| Task to complete |
Return the line containing "Image resolution: width=1372" and all lines after it exactly; stop at the end of the material.

| Available data |
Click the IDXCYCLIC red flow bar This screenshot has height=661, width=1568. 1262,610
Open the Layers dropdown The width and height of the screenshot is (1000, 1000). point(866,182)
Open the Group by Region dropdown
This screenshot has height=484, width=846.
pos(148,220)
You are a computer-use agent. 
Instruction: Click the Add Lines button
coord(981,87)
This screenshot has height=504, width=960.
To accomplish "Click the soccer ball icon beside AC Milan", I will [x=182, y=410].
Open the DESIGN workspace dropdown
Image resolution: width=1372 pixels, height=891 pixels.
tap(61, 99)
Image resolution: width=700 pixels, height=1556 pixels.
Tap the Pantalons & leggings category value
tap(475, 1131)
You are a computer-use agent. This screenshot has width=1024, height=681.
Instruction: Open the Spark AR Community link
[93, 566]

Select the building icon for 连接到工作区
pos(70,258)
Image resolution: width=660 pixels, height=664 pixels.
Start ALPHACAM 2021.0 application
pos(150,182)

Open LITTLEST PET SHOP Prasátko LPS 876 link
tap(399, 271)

| Your solution |
Image resolution: width=1372 pixels, height=891 pixels.
tap(61, 99)
Image resolution: width=700 pixels, height=1556 pixels.
Tap the Pantalons & leggings category value
tap(475, 1131)
You are a computer-use agent. This screenshot has width=1024, height=681.
Instruction: Open the Spark AR Community link
[93, 566]

Select the building icon for 连接到工作区
pos(70,258)
Image resolution: width=660 pixels, height=664 pixels.
Start ALPHACAM 2021.0 application
pos(150,182)

Open LITTLEST PET SHOP Prasátko LPS 876 link
tap(399, 271)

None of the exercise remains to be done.